## Work to complete
Print the lines of the data, starting with the first, up to and including the line where "Additional information [tab] (139, 991)" appears.
☆ ☆ ☆ ☆
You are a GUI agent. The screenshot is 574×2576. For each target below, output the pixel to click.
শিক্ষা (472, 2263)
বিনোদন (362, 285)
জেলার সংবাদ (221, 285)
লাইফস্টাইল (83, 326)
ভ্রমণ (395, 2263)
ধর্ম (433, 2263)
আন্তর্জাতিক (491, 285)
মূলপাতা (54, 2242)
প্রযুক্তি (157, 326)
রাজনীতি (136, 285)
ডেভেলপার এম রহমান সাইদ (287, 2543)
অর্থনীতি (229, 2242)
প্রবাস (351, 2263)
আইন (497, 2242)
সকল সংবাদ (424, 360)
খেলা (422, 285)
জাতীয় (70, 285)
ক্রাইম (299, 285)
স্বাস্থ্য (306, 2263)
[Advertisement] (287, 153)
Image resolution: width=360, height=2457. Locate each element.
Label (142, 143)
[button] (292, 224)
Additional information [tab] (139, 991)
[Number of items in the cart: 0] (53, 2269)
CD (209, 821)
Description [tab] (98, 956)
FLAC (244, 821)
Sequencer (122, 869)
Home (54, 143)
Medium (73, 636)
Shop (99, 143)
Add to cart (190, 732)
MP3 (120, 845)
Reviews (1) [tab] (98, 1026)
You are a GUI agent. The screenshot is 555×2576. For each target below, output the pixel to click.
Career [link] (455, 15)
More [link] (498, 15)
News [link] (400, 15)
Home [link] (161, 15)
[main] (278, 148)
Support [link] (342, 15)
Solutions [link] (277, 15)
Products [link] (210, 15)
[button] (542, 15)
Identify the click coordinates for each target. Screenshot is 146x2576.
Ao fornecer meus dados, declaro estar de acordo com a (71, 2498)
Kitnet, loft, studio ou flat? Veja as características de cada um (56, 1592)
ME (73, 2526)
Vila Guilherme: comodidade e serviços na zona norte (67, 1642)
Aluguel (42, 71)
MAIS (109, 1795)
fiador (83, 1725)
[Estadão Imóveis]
☆ ☆ ☆ ☆
## Result of the exercise
You are a GUI agent. The screenshot is 574×2576. For each target below, output the pixel to click.
শিক্ষা (472, 2263)
বিনোদন (362, 285)
জেলার সংবাদ (221, 285)
লাইফস্টাইল (83, 326)
ভ্রমণ (395, 2263)
ধর্ম (433, 2263)
আন্তর্জাতিক (491, 285)
মূলপাতা (54, 2242)
প্রযুক্তি (157, 326)
রাজনীতি (136, 285)
ডেভেলপার এম রহমান সাইদ (287, 2543)
অর্থনীতি (229, 2242)
প্রবাস (351, 2263)
আইন (497, 2242)
সকল সংবাদ (424, 360)
খেলা (422, 285)
জাতীয় (70, 285)
ক্রাইম (299, 285)
স্বাস্থ্য (306, 2263)
[Advertisement] (287, 153)
Image resolution: width=360, height=2457. Locate each element.
Label (142, 143)
[button] (292, 224)
Additional information [tab] (139, 991)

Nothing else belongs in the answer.